NACHT leucine-rich repeat- and PYD-containing (NLRP)3 protein controls the inflammasome by regulating caspase-1 activity and interleukin (IL)-1 beta processing. The contribution of IL-1 beta in the pathogenesis of psoriasis is well recognized. Polymorphisms in NLRP3 and caspase recruitment domaincontaining protein (CARD)8, a negative regulator of caspase-1 activity, have been associated with susceptibility to common inflammatory diseases, such as Crohn's disease and rheumatoid arthritis. To investigate the role for genetic variants in the NLRP3 inflammasome in psoriasis susceptibility.
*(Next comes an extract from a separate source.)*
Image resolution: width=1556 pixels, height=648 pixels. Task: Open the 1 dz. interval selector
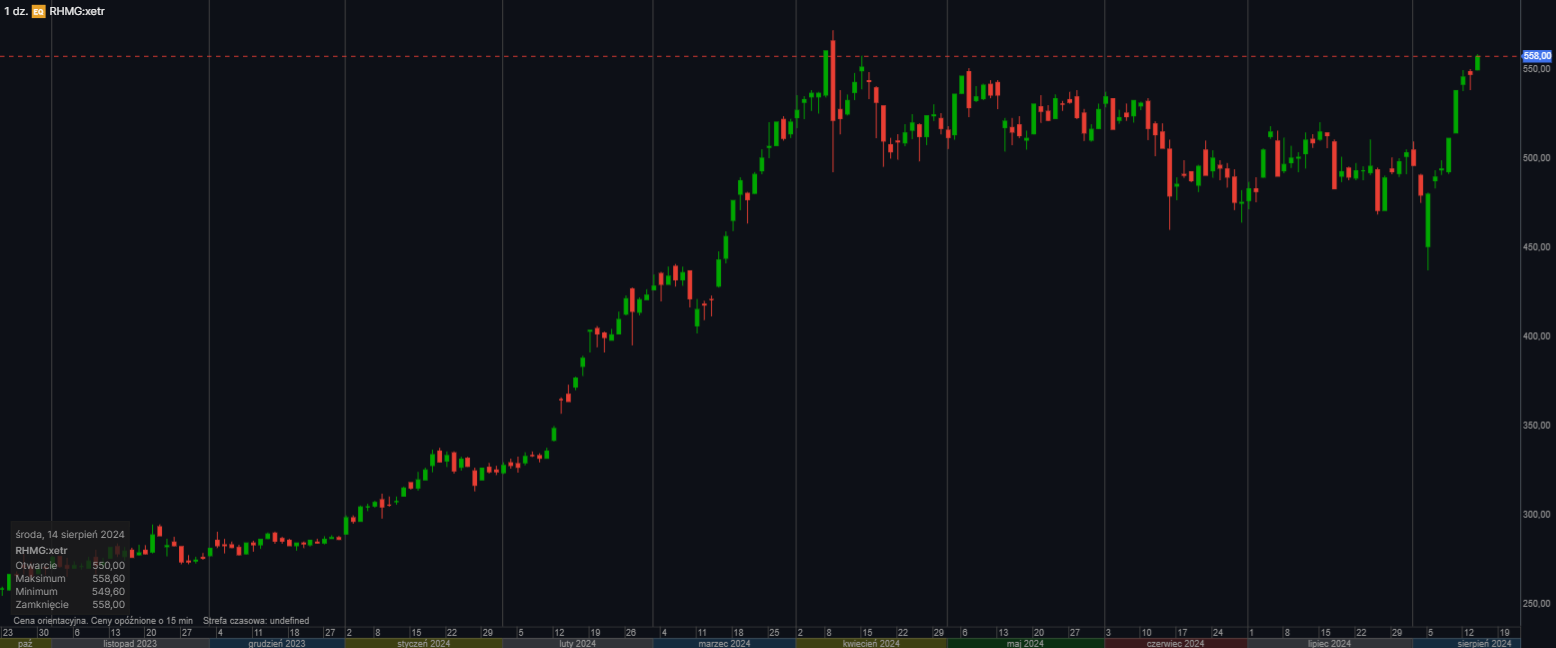15,11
In a patient sample comprising 1988 individuals from 491 families and 1002 healthy controls, genotypes for four selected single-nucleotide polymorphisms (SNPs) in NLRP3 (three SNPs) and CARD8 (one SNP) were determined by TaqMan (R) Allelic Discrimination. Using the transmission disequilibrium test (TDT), a significant increase in the transmission of the NLRP3 rs10733113G genotype to a subgroup of patients with more widespread psoriasis was demonstrated (P = 0.015). Using logistic regression analysis in 741 patients with psoriasis and 1002 controls, the CARD8 rs2043211 genotype was significantly different in cases and controls in overall terms [OR 1.3 (1.11.5), P = 0.004] and for both genders. Our data support the hypothesis that the inflammasome plays a role in psoriasis susceptibility.